▸ **提示文**

#####

新型コロナの影響で、介護事業者の倒産が過去最多のペース

[2020/10/9 00:00]

介護事業をコロナが直撃

新型コロナウイルスの影響で「老人福祉・介護事業」の倒産が増加しており、過去最多のペースとなっていることが分かりました。

これは、企業情報調査会社の東京商工リサーチの調査によるものです。

「倒産」は過去最多のペース

東京商工リサーチの調査によれば、2020年1月から9月における「老人福祉・介護事業」の倒産は「94件」でした。

このままのペースでは、年内には120件を超え、過去最多だった昨年の「111件」を上回ると予想されています。

出典:東京商工リサーチ

「3密」が影響する訪問介護の倒産が多い

「老人福祉・介護事業」のうち、倒産が多い業種は、ホームヘルパーなどの「訪問介護事業」が46件、デイサービスやショートステイなどの「通所・短期入所介護事業」が30件でした。

いずれも、働く環境が「3密」になりやすく、感染予防のための負担が大きい職種で、新型コロナウイルスによる影響が大きいことが分かります。

#####

▸ **データ項目**

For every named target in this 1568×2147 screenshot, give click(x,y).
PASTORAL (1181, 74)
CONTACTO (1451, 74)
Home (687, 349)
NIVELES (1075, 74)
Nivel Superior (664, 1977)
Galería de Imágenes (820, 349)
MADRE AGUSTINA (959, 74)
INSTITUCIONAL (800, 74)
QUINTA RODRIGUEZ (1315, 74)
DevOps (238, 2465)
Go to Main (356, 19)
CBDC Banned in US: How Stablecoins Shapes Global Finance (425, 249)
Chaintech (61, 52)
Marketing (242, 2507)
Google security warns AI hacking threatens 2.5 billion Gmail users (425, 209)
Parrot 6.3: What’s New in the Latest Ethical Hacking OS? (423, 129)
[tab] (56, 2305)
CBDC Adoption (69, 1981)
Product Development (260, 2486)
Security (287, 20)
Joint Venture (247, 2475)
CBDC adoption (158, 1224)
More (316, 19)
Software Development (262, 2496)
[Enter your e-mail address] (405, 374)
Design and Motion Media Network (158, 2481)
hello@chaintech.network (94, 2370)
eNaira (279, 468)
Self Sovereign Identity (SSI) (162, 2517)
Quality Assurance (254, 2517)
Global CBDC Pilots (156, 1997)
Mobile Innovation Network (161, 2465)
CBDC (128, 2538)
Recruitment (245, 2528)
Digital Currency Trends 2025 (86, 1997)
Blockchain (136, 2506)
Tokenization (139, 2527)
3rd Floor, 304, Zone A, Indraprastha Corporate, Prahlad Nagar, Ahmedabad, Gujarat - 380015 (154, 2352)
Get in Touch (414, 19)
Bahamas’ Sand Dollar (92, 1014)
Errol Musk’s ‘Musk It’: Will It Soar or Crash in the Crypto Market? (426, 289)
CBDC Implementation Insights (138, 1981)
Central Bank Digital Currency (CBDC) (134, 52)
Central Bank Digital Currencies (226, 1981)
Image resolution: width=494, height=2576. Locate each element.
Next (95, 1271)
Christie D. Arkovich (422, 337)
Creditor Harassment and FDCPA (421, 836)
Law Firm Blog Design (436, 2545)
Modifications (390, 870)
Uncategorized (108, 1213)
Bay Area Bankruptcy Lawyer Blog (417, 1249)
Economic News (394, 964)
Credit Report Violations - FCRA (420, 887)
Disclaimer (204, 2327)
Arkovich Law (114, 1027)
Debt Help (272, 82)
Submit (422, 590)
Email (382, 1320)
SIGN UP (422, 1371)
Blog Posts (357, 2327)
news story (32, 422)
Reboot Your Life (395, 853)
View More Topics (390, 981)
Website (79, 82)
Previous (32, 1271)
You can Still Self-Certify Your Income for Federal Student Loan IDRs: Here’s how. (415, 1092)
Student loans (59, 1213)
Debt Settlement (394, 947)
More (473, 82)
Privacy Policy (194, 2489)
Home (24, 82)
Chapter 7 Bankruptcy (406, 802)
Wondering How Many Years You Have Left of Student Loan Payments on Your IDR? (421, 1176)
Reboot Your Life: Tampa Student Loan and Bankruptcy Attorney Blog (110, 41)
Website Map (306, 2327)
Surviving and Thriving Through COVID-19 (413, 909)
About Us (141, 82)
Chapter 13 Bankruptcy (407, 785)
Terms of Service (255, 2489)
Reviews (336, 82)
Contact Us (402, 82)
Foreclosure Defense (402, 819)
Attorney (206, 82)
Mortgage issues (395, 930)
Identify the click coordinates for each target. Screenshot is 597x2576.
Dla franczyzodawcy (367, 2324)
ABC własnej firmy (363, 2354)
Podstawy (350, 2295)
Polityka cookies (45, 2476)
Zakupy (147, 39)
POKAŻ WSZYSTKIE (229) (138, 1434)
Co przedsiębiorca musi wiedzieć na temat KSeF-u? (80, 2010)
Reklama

#####

▸ **取り組む課題**
**a.** 介護事業者の倒産に関する記事によると、2020年1月から9月における「老人福祉・介護事業」の倒産は何件でしたか?
**b.** 介護事業者の倒産に関する記事を、最後の文の続きから書き継いでください。
項目は、介護事業者の倒産に関する記事とは別の資料です。

▸ **解答一覧**
**a.** 94件でした。

**b.**
受けている介護が急に止まってしまう

倒産の形態は、事業が停止する「破産」と「特別清算」が、9割以上を占めています。

そのため、倒産した企業の利用者から見ると、いきなり介護が受けられなくなり、他の事業者を探すことを強いられます。

休廃業を含めると600件以上が事業停止に

企業が事業を終了するには、「倒産」以外にも、「休業」「廃業」「解散」などの選択肢があります。

つまり、経済的には企業の継続が可能でも、会社の体力があるうちと考えたり、事業を進める意欲を失って、事業を止めてしまうのです。

介護業界でも、「倒産」に「休業」「廃業」「解散」を加えると、2020年1月から8月で「313件」ありました。

こちらも、過去最多のペースで、2020年の1年間では600件を上回る可能性があります。

つまり、利用している介護サービスが急に受けられなくなる可能性は、意外なほど高いのです。

もし、あなたや家族が介護サービスを利用している場合は、その事業者の経営状況にも注意を払っておきましょう。

そして、万が一の際は、すぐにケアマネジャーに相談してください。